Clarifications . . .
(1) There may be unusual circumstances on the De Vaux excavation 
report, some missing materials, etc. and on the inscriptions apparently 
Puech is at work on those and Puech has a track record of publishing, 
so the situation is not all bad, just mostly bad.  What would be 
helpful would be interim reports of some kind . . . the Humbert and 
Chambon publication of De Vaux's notes is outstanding . . . may there 
be more of this with the rest of the stuff.  On the pottery, if no 
one is working on it, one wishes the lot was simply turned over to,
e.g.
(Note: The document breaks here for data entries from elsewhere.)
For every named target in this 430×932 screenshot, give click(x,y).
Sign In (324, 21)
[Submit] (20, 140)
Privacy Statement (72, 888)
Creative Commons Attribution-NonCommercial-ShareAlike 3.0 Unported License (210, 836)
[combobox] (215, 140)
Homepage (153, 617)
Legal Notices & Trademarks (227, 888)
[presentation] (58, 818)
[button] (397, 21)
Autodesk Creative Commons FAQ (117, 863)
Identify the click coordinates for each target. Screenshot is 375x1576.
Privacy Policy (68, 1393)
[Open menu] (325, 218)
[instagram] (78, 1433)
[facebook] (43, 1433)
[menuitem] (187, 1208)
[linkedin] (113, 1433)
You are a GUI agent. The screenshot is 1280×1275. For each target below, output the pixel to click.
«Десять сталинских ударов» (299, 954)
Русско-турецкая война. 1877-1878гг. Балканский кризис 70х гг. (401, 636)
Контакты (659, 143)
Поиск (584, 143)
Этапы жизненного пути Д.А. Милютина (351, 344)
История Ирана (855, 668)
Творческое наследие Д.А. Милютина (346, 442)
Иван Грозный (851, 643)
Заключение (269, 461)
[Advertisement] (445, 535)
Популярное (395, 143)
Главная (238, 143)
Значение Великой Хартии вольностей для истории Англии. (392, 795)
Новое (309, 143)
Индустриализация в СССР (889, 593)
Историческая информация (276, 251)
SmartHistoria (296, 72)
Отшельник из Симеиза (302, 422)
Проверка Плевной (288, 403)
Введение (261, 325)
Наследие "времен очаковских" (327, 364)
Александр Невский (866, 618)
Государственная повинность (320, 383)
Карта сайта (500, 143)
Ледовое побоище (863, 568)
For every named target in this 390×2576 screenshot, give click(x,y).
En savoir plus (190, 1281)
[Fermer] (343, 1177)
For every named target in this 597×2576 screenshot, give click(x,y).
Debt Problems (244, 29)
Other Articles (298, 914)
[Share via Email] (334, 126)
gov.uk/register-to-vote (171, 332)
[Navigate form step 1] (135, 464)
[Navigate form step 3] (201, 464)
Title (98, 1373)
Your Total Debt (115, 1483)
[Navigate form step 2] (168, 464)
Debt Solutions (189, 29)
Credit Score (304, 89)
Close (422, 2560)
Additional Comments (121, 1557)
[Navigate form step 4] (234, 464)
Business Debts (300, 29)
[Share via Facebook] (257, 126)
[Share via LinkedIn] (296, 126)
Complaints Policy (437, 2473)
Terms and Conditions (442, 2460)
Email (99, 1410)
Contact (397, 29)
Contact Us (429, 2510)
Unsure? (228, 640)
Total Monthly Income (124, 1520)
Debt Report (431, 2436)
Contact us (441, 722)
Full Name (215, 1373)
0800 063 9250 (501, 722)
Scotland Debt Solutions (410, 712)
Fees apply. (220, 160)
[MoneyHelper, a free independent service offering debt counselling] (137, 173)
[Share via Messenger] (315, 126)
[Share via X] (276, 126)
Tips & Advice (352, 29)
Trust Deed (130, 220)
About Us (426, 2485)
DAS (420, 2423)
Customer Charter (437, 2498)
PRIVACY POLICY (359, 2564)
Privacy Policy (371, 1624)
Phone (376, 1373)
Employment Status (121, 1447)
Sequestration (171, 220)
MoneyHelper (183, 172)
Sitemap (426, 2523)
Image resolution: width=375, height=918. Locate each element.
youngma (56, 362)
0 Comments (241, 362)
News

Magness who would get it published.

(2) On palaeography, a dated inscription at 81 BCE matching a Cross 
estimated date of 50-25 BCE has to be considered a good call (on 
Cross's part).  The problem is not in Cross's 1961 effort as such 
(to which all are indebted, for it was substantial), but rather in two 
unfortunate side effects: first the freezing of the date estimates 
with unrealistically precise date ranges and believing them, and 
second, the naming of certain script types after 
political periods, e.g. "Hasmonean" and "Herodian".  This terminology 
problem may have fatally affected the ability to think objectively 
about absolute datings of script types.  To DJD editors using these 
terms, you heard on this list not long ago someone ask innocently, 
"But how can Herodian scripts be pre-Herodian?"  That is what this 
misguided terminology tells the public.  In fact there is no reason 
at all in the data why scripts called by Cross "early Herodian" may 
not be earlier in the 1st BCE than Herod the Great.